Jadi, kedatangan banyak vaksin ke daerah berarti sering tidak bisa membantu mempercepat vaksinasi karena ditahan. Gubernur atau Mendagri harus menegur keras daerah yang menahan stok vaksin.

Saat ini baru 31 jutaan warga yang divaksinasi. Padahal untuk mencapai kekebalan kelompok harus lebih dari 250 juta warga divaksin. Ada sisi kelebihan dan kekurangan saat sekarang ini terkait vaksinasi.

Di satu sisi, masyarakat mulai antusias (walau ada sejumlah kecil yang kolot, tidak mau divaksin), sehingga di setiap ada vaksinasi, hampir selalu berjubel. Namun sayang, antusias warga tidak dibarengi kecukupan vaksin.

Sering terjadi amuk massa karena jengkel sudah antre dari pagi tahu-tahu vaksin habis. Ini karena tidak imbang antara jumlah vaksin dan calon. Misalnya, jumlah vaksin 1.000 yang datang 3.000.

Kerap kali ada ketidaksesuaian pengumuman dengan pelaksanaan. Misalnya, dijanjikan ada 1.000 dosis, tetapi pada hari pelaksanaan, ternyata hanya tersedia 300 dosis. Ini juga membuat kesal masyarakat.

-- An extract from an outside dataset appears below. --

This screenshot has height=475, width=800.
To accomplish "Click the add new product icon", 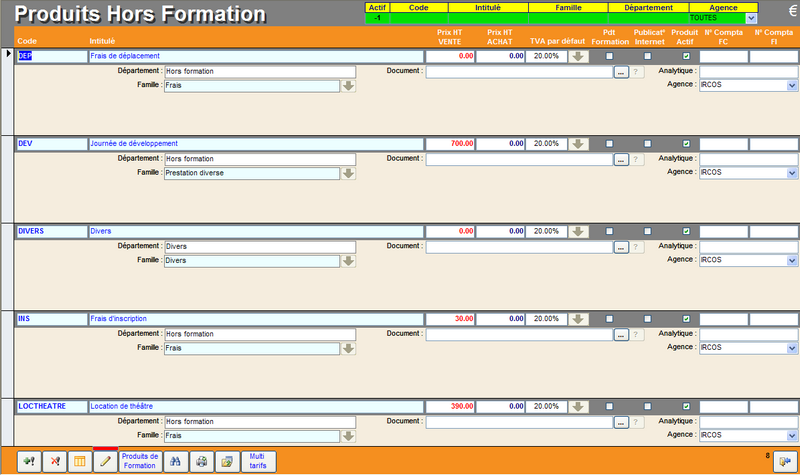I will (x=29, y=461).
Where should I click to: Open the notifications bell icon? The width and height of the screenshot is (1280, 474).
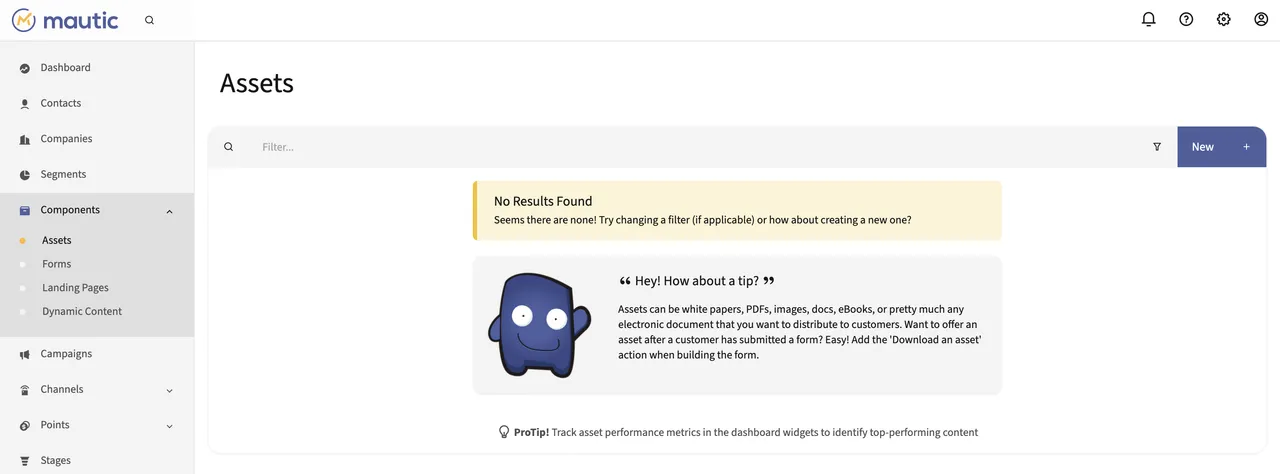[1148, 19]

Pertanyaannya, apakah ketersendatan tersebut karena tidak ada vaksin? Inilah sebuah ironis. Mengapa? Sebab ternyata ada 25 jutaan dosis vaksin nganggur di daerah-daerah. Mengapa bisa demikian? Sinyalemen Menteri Kesehatan, Budi Gunadi Sadikin, kasus-kasus tadi terjadi karena daerah-daerah menahan vaksin.

Dia memberi contoh, daerah menerima 1.000 dosis, tetapi yang disuntikkan hanya 500. Sisanya ditahan untuk dosis kedua. Jadi, proses vaksinasi Covid-19 di sejumlah daerah belum sesuai dengan arahan pemerintah pusat. Salah satunya adalah jumlah vaksinasi tidak sesuai dengan dosis yang diterima.

Kondisi tersebut menyebabkan stok 25 juta dosis vaksin Covid-19 yang tersebar di daerah-daerah nganggur. Dia mengkritik tindakan daerah. Daerah tidak boleh stok vaksin. Sebab manajemen stok vaksin adalah tugas pemerintah pusat. Pemerintah daerah tidak boleh stok vaksin. Daerah harus melakukan vaksinasi sesuai dengan jumlah dosis yang diterima.

Artinya, kalau menerima 1.000 dosis harus disuntikkan 1.000, bukan 500. Dosis kedua akan dikirim pusat lagi, kalau waktunya tiba. Padahal daerah lain tidak ada vaksin karena benar-benar belum tiba lantaran kesulitan distribusi. Menkes mengeluh, kekosongan vaksin Covid-19 di daerah terjadi karena distribusinya lambat, bahkan tertahan di tingkat provinsi. Tidak sedikit bupati atau wali kota yang mengeluhkan kondisi tersebut.

Jadi, kedatangan banyak vaksin ke daerah berarti sering tidak bisa membantu mempercepat vaksinasi karena ditahan. Gubernur atau Mendagri harus menegur keras daerah yang menahan stok vaksin.

Apalagi sekarang vaksin semakin deras masuk ke dalam negeri, kalau di sini, ada penundaan atau penahanan vaksin seperti dilakukan pemda-pemda, tentu tidak sejalan dengan semangat pemerintah untuk mengejar kekebalan bersama.

Pemerintah daerah harus sejalan dan sehati dengan pemerintah pusat. Mereka juga mesti memiliki konsen yang sama untuk mengejar kekebalan daerah masing-masing. Semoga dengan begitu kekebalan nasional semakin terkejar, walau setengah saja belum. Jadi, masih jauh dari kekebalan nasional itu, apalagi kalau dihambat dengan menahan vaksin.